Messerklingen weisen zumeist einen Einseitenschliff auf.

Als Alternative zum Säbel trugen deutsche Marineoffiziere ab dem Jahr 1901 einen Dolch.

Eines der prominentesten Beispiele aus dem Ersten Weltkrieg sind die von diversen Manufakturen hergestellten Grabendolche.

Dabei handelt es sich um ein kompaktes Kampfmesser, das speziell für den Graben- und Stellungskrieg konzipiert wurde.

Eine komplett neue Choreografie des Krieges verlangte nach Waffen, die nahkampftauglich waren.

Es entwickelten sich durch die immer blutigeren und unerbittlichen Kämpfe Dolchmodelle, deren primäre Funktion es war, zu töten.

Militärhistorika des Dritten Reiches: eine unglaubliche Vielfalt

 

Die Offiziere des Heeres trugen zwischen 1935 und 1944 einen Heeresdolch zur Ausgehuniform, was diesem Typus den Beinamen Heeresdolch gab.

Das Modell wurde vom Reichskanzler persönlich ausgesucht, zu jedem Exemplar gehörten noch ein Gehänge und ein Portepee.

Das Dritte Reich kannte eine Fülle an Dolchmodellen.

Neben dem klassischen Dienstdolch gab es den Ehrendolch und Geschenkdolch, Dolche der Marine, der Luftwaffe, den NSKK Dienstdolch und die Dolche der SS und der SA. So zählt der Feldherren Halle Dolch der SA zu den seltensten und begehrtesten Militärhistorika.
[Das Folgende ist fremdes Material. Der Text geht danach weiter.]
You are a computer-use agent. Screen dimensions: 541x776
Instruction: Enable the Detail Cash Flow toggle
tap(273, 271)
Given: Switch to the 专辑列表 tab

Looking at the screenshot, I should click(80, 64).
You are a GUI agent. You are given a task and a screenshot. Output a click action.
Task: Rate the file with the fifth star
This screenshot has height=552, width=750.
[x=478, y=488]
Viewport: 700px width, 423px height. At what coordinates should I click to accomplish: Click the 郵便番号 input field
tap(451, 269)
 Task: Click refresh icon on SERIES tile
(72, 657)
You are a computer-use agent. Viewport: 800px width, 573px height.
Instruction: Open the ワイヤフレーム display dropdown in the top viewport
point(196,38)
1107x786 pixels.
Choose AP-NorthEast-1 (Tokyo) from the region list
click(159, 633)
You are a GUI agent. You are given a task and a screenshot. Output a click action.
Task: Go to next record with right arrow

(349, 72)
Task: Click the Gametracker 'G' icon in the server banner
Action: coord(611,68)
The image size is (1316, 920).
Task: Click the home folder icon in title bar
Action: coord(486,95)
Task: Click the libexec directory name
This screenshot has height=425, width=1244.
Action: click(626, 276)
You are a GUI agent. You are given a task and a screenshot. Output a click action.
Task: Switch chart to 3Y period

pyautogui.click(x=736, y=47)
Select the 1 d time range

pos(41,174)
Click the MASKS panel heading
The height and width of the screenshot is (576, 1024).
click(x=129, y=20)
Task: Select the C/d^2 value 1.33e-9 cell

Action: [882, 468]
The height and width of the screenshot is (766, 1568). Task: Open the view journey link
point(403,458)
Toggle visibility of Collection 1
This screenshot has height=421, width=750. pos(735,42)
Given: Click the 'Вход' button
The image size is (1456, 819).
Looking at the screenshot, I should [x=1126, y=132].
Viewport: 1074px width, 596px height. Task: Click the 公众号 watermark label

Die SA Dienstdolche und die der Kaderschmiede NAPOLA können leicht verwechselt werden. Zu identifizieren sind Dolche oft an den unterschiedlichen Eingravierungen, so finden sich Worte wie “Meine Ehre heißt Treue” oder “Alles für Deutschland”.

 

Materialverwendung

In den Kriegswirren wurden die Dolche aus verschiedenen Metallen gefertigt, je nachdem, was gerade verfügbar war. So finden sich Modelle aus Neusilber, Aluminium, Zink oder Buntmetall.

Zu den prominentesten Herstellern der Wehrmachtsdolche zählen unter anderem Axt und Hauerfabrik, Clemen & Jung, Carl Eickhorn, Herder, Höller, Heller Zwillingswerk, Robert Klaas, P.D. & Carl Krebs, P.D. Lüneschloss, Ernst Pack & Söhne, Lauterjung Puma, Emil Voss, Paul Weyersberg oder Anton Wingen. Aufgrund der unterschiedlichen Merkmale der einzelnen Hersteller lassen sich die Dolche sicher zeitlich bestimmen.

Die Dolchproduktion wurde 1942 vorübergehend eingestellt, damit kriegswichtige Güter hergestellt werden konnten.

1944 wurde in der Wehrmacht das Tragen eines Dolches untersagt, man stattete die Angehörigen der Streitkräfte nun mit einer Pistole aus.